Будто кто-то за душу ущипнул утром, подскочил сразу, а в голове об одном мысли – да что это мы, как сволочи последние, поступаем, да неужели мы вот так, за бутылку, храм свой на Дом отдыха поменяем? Да и кому этот Дом отдыха нужен – своих, прости господи, уродов мало что ли, еще будут приезжать – оно понятно ведь, кто приезжать-то будет. А главное – жалко так отца Никодима стало, вот как ребенка жалко, это-то и щипало больше всего.
Ну, что я сделал? Взял вилы да пошел к храму, выхожу – а там уж человек восемь стоит, Гришка с ружьем в тельняшке, Антоха Лыков с приятелем, у них по дубине в руках, бабки с иконами, да продавщица Надька, безоружная, но на лице такая злость – не подходи, подорвешься.
"Ой, Афанасьевич, ты чего на сенокос пошел, что ли?" – Надька-то меня вон какими словами встретила, и ржет, стоит.
Мужики руку пожали, да давай рассказывать, что тоже так же утром-то с ними было – как кто-то изнутри поднимал к храму-то идти, защищать. И все, конечно, говорили – что это больше от жалости к батюшке. Но и за землю свою! Все как-то чувствовали: неправильно это – храм-то под бордель отдавать, да самим вроде как слугами разврата этого окаянного становиться.
Ну, постояли, покумекали, вскоре и батюшка из храма вышел: "Ну, с Богом, ребята, может, еще удастся договориться".

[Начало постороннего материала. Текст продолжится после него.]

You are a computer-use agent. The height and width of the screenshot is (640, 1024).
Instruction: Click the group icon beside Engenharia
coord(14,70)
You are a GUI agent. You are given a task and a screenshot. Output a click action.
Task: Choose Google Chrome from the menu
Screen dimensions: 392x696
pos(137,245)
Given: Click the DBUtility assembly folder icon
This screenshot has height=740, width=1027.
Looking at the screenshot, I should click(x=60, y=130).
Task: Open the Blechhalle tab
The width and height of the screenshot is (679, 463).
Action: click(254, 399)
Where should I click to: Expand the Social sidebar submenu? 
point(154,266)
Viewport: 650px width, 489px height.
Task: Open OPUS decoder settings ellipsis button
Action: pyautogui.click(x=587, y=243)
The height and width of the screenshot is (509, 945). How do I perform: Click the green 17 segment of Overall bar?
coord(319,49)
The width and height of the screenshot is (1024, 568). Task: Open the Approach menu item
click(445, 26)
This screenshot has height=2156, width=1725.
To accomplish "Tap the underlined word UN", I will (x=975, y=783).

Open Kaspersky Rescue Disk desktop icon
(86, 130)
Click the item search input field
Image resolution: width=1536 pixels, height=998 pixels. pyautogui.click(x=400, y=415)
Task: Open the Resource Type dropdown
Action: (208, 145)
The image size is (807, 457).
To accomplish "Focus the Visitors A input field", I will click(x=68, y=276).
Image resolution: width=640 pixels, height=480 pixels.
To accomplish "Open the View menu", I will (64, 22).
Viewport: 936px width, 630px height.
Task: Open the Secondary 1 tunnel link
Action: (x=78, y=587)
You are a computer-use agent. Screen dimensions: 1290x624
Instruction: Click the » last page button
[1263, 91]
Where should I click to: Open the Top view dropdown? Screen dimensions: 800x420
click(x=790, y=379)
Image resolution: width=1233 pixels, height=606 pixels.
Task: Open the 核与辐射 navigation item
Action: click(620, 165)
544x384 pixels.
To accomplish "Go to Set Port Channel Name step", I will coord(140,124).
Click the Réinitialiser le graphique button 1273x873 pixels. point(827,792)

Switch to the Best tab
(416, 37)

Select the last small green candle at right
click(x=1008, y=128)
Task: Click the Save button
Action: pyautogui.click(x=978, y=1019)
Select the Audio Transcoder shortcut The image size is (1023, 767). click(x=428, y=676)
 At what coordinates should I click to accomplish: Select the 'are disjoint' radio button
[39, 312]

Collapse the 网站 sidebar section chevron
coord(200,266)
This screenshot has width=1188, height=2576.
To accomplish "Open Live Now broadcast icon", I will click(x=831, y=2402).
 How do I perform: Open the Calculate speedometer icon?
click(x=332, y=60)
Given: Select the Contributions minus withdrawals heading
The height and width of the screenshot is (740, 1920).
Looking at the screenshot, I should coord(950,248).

А его, оказывается, Гришка еще в пять разбудил, сказал, что пойдет мафию с ружьем встречать: "Лягу под колеса, но не пущу в село козлов этих". Так и сказал прям. А батюшке и деваться некуда, вроде, как и воевали вместе и другом стал: "С тобой пойду, Гришаня".
И вот мы бандой своей встречать идем гостей наших милых, а они только в одном месте заехать в деревню могли – с дороги, что с райцентра ведет, дорога-то как раз посреди поля бежит, ее до горизонта видать. Стоим, ждем, не курим даже, молчим, как статуи. Мухи перед лицом жу-жу, собаки лают, и такое чувство было, что и поле-то все гудит.
И вдруг зашумело пуще прежнего, задрожало поле-то, смотрим, вдалеке бульдозеры показались, а впереди них машины едут, и "Мерседес" во главе колонны.
"Стоим, стоим", – заповторял Гришаня. Да мы и не думали расходиться. Хоть мало нас, но мы, как говорится, в тельняшках, как Гришка, – стоим, стоим.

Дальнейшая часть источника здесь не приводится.